Jenkins plugin that allows to build complex rules to define which builds should be removed from the history and which preserved.
The motivation of creating this plugin is to deliver powerful tool that allows to define rules that are built from two types of objects:
Following configuration has two rules. First one makes sure that the newest build with result failure
is not deleted.
Second deletes all builds which are not success
. In other words it keeps the most recent broken build and all stables.
pipeline {
agent any
options {
buildDiscarder(BuildHistoryManager([
[
conditions: [
BuildResult(matchFailure: true)
],
matchAtMost: 1,
continueAfterMatch: false
],
[
conditions: [
BuildResult(matchNotBuilt: true, matchAborted: true, matchFailure: true, matchUnstable: true)
],
actions: [DeleteBuild()]
]
]))
}
stages {
stage('Demo') {
steps {
echo "Hello!"
}
}
}
}
Following configuration has three rules. The first uses the token macro condition to test
the value of a parameter. It removes jobs where the string value of ENABLE_HISTORY
is "false". The second rule will preserve the last 24 builds that do not match the first rule. The third rule deletes the remainder of jobs. Thus the three rules work together to preserve the last 24 builds where ENABLE_HISTORY
is true.
pipeline {
agent any
options {
buildDiscarder(BuildHistoryManager([
[
conditions: [
TokenMacro(template: '"${ENABLE_HISTORY}"', value: '"false"')
],
actions: [DeleteBuild()],
continueAfterMatch: false
],
[
matchAtMost: 24,
continueAfterMatch: false
],
[
actions: [DeleteBuild()]
]
]))
}
parameters {
booleanParam(
name: 'ENABLE_HISTORY',
defaultValue: true,
description: 'Check to preserve build.'
)
}
stages {
stage('Demo') {
steps {
echo "Hello!"
}
}
}
}
Following simple configuration allows to save last 5 builds, rest will be deleted: Condition filters out builds which should be performed by actions. So plugin can filter builds by:
- build result
- variables for which you can use Token Macro plugin
Actions defines how the build filtered by above condition) should be modified. Plugin can:
- mark the build to be kept forever
- delete the build (
DeleteBuild()
) - delete artifacts (
DeleteArtifacts()
) - delete the log file (
DeleteLogFile()
)
Read Wiki for more details. Check also information how to avoid problems when creating rules.
There is possibility to build complex rules. Each rule can define more than single condition and action. Plugin starts as BuildDiscarder class. Core method that is responsible for processing conditions and actions are stored in Rule.perform() method.
Plugin performs when the builds end. It is not connected to any particular run (like last completed job) which might be deleted by some actions. It logs helpful messages to Jenkins logs.
For debug purpose use action ChangeBuildDescriptionAction. It updates build description only so it is easy to test and debug conditions before real deletions is applied as action.

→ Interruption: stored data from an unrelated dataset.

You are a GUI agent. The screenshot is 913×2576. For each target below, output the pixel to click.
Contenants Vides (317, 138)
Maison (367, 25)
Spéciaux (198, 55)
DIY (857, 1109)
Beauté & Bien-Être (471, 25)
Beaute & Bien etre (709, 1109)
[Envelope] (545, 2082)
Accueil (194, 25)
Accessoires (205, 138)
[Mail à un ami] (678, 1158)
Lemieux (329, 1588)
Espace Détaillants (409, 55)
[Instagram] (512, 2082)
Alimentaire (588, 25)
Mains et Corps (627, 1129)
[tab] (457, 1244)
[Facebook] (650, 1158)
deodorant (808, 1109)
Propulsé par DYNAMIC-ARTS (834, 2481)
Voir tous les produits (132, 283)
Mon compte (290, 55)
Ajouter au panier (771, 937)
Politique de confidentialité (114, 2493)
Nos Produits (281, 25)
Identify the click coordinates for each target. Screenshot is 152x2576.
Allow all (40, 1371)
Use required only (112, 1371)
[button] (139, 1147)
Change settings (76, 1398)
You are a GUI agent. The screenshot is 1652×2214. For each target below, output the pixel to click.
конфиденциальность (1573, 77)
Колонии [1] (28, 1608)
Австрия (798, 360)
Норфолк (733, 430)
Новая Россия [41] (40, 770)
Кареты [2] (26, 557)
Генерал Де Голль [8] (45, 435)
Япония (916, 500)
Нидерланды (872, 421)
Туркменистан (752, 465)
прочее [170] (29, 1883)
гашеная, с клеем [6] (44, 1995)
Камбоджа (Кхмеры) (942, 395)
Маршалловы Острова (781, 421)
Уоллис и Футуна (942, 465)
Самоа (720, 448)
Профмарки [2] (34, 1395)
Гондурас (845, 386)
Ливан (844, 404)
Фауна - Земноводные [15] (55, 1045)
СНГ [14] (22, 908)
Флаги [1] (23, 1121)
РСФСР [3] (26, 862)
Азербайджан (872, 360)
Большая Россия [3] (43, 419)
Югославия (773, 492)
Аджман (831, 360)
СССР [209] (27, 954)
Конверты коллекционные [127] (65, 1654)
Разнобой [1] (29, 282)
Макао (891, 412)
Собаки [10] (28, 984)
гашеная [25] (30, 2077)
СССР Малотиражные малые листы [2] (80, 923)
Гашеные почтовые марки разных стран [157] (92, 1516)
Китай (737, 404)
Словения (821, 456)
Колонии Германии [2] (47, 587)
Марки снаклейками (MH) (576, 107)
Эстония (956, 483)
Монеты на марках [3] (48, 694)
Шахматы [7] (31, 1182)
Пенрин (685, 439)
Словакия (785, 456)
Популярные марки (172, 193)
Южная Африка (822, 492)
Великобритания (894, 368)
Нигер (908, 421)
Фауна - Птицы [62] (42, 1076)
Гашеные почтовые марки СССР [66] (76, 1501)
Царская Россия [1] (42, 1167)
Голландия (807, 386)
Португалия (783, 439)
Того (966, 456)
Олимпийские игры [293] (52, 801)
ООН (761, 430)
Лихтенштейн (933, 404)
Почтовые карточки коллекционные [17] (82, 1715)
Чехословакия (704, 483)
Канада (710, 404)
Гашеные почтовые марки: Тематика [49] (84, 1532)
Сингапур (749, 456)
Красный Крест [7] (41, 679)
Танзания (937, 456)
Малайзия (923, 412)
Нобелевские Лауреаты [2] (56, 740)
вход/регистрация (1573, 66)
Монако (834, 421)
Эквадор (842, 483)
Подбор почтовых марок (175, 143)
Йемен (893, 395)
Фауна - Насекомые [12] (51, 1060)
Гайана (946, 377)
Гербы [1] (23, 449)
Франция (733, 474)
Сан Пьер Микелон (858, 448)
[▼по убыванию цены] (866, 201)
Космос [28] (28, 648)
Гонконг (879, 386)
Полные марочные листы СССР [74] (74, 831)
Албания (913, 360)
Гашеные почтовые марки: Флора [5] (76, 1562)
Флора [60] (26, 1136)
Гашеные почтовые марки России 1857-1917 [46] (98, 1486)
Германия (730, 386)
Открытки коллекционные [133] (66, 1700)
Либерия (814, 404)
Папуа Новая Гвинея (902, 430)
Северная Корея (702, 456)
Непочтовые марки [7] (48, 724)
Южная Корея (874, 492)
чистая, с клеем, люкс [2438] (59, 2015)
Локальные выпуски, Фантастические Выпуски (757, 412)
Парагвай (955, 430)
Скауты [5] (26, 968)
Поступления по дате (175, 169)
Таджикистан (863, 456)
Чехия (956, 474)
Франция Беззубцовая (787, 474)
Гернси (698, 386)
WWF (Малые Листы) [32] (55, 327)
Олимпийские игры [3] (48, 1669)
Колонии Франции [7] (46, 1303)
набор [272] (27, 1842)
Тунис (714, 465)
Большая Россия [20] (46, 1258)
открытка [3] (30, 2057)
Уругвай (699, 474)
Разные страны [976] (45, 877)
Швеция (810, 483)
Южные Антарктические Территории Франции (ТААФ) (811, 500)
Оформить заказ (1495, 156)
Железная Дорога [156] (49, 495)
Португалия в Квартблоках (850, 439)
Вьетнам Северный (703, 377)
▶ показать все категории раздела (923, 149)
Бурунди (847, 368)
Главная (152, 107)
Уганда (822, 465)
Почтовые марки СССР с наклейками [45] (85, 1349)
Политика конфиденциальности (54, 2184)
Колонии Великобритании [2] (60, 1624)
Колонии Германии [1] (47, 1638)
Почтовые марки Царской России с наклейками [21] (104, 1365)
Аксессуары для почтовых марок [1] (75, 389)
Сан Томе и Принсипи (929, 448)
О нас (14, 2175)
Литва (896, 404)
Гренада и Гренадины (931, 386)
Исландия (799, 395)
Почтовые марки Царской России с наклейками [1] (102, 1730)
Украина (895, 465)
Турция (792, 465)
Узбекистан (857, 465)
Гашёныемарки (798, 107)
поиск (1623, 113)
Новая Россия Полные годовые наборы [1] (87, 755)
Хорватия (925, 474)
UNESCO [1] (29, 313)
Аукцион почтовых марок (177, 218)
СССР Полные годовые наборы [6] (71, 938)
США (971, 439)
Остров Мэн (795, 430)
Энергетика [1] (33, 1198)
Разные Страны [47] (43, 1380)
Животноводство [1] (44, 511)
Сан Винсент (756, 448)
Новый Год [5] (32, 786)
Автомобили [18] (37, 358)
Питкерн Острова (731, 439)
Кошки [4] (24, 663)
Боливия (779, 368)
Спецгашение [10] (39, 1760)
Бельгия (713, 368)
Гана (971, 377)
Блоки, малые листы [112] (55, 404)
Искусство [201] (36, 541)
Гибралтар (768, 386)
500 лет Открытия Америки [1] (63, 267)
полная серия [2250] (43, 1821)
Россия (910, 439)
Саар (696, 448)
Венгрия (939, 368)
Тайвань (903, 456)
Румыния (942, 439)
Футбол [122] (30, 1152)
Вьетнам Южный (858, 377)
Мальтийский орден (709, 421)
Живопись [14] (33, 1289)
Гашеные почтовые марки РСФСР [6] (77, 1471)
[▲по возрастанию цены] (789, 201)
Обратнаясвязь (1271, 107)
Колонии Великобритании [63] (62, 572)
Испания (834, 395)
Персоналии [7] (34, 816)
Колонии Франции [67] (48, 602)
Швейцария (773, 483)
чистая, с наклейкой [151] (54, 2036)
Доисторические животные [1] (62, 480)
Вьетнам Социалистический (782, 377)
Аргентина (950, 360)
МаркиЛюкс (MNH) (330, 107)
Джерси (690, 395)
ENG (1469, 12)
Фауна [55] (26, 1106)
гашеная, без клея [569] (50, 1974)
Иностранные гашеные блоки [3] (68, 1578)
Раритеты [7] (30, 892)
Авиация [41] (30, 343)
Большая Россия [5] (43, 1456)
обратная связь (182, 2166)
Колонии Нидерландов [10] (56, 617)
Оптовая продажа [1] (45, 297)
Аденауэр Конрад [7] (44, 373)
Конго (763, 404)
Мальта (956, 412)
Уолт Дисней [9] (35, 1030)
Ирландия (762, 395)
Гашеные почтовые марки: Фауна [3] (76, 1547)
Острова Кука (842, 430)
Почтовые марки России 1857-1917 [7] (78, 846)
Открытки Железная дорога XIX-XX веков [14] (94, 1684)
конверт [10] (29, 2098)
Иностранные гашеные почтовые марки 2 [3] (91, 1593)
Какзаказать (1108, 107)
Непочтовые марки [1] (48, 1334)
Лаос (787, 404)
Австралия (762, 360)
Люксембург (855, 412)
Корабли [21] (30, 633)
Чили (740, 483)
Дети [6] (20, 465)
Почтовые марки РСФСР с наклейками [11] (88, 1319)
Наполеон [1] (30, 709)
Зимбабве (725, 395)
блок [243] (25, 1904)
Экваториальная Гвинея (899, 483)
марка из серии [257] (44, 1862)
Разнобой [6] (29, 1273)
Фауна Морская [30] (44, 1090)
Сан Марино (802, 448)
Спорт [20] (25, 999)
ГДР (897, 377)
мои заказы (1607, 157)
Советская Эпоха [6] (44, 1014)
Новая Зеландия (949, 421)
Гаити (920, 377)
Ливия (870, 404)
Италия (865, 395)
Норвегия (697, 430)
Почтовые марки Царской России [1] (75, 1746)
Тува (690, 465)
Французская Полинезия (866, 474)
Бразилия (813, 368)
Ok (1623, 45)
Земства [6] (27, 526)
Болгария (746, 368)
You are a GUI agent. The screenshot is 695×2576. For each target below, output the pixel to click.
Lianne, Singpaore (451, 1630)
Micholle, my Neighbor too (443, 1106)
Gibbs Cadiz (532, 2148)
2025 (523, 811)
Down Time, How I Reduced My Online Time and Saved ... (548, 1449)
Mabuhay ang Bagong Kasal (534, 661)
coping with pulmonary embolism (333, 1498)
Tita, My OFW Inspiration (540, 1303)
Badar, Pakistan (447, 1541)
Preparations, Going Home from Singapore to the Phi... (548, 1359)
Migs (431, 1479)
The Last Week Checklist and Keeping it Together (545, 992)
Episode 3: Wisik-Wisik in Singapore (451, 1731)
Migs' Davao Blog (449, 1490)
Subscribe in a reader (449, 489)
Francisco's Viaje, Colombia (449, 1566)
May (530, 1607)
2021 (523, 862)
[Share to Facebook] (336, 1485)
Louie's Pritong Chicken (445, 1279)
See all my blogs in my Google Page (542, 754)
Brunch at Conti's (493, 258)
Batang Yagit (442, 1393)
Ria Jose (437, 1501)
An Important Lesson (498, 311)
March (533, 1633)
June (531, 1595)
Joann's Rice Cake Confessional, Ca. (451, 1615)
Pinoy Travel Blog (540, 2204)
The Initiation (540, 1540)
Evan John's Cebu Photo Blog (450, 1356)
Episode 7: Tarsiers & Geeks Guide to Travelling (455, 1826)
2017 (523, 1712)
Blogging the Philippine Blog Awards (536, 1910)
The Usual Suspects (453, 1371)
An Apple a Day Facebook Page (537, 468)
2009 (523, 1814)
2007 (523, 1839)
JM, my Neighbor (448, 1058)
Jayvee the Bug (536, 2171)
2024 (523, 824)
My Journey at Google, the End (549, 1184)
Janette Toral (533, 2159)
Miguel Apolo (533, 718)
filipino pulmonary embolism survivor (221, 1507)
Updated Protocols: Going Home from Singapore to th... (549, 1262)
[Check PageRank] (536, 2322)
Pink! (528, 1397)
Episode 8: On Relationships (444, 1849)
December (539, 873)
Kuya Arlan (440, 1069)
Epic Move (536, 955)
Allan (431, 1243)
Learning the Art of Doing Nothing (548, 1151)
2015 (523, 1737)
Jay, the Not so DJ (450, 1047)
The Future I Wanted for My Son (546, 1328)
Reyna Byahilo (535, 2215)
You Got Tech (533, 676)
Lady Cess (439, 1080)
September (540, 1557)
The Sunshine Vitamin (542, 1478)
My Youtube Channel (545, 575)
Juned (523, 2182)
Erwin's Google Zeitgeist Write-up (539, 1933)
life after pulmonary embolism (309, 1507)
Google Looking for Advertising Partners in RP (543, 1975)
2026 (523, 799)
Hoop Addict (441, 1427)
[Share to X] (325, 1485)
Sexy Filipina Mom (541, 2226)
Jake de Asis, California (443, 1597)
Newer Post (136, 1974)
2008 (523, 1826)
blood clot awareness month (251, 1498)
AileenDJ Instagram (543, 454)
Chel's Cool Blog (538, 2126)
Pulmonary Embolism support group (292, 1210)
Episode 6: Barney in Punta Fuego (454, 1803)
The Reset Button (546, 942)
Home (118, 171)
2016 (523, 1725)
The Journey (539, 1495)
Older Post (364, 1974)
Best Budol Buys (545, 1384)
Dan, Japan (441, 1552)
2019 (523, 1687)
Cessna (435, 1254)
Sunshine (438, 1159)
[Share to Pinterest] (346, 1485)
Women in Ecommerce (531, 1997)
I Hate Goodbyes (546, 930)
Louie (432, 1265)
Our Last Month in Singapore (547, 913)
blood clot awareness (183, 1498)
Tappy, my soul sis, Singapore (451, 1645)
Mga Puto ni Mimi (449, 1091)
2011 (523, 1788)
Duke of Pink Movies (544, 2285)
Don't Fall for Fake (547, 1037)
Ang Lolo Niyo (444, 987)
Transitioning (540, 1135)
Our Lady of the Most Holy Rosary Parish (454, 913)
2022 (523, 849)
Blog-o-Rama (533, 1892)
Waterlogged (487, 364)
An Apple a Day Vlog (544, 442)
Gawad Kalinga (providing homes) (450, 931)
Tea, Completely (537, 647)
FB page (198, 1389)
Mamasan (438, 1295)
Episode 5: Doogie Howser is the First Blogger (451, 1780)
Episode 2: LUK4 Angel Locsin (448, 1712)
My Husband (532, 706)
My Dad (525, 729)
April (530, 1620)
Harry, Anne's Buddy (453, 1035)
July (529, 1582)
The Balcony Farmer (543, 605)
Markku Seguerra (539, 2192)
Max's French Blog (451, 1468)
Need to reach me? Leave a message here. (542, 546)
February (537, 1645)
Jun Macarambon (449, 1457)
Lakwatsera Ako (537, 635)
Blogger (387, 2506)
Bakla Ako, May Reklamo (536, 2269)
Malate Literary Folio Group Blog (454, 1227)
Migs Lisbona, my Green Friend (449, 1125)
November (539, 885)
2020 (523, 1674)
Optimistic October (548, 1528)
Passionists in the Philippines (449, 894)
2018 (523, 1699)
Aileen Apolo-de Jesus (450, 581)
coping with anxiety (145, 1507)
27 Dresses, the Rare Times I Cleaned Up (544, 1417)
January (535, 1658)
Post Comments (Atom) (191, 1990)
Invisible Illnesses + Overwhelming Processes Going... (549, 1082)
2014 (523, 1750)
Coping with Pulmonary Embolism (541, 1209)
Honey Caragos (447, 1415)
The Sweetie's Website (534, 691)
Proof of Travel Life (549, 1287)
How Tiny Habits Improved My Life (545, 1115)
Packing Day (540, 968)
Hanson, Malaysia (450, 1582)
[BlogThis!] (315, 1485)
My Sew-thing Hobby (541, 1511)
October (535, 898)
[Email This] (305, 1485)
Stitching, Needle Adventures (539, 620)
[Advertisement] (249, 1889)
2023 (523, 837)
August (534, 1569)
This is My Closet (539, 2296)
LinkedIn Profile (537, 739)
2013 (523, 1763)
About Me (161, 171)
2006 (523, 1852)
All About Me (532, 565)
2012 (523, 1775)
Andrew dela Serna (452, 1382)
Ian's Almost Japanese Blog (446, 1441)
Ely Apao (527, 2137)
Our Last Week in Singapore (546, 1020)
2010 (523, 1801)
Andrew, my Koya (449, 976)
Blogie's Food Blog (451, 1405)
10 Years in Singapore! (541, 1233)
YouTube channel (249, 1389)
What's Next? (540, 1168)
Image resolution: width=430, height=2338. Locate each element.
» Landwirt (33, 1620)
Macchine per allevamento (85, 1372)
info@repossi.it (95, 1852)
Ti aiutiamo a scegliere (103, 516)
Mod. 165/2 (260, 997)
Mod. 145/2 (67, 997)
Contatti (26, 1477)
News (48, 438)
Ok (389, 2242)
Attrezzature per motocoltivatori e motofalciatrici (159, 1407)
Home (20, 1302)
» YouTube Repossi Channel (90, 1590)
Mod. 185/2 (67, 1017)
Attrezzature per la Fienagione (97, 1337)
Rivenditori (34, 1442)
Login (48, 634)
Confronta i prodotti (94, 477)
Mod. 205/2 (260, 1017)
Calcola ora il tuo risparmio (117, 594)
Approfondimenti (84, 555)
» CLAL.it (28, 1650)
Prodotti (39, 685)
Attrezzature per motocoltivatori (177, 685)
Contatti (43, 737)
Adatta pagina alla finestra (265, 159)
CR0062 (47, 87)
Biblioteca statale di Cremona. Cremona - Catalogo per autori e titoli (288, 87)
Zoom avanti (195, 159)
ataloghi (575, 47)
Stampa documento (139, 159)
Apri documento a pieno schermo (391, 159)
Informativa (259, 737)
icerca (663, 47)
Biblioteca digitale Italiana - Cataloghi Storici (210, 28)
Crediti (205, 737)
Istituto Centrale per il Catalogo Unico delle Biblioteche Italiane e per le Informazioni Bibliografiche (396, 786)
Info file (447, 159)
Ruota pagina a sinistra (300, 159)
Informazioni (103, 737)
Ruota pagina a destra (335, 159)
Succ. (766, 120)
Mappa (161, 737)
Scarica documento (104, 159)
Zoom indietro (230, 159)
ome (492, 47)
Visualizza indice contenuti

Using conditions and actions there is easy to realize following scenarios:
- Delete builds which are unstable or aborted if they are not valuable from the history/audit point of view.
- Keep only last build per result. So the history contain the most recent builds for result aborted, unstable, failure and success.
- Keep builds only from
master
branch if the project builds all branches including feature branches - Remove builds which have build number lower than given value to easily drop all old builds at once.
Once you developed your new feature or improvement you should test it by providing several unit or integration tests.
Check release notes for changelog details.
If you find the issue you can send pull request to fix it or file the bug.
The same about missing Action
or Condition
Remember about:
- doing tests on your local Jenkins instance
- adding new unit tests according to given -> when -> then approach.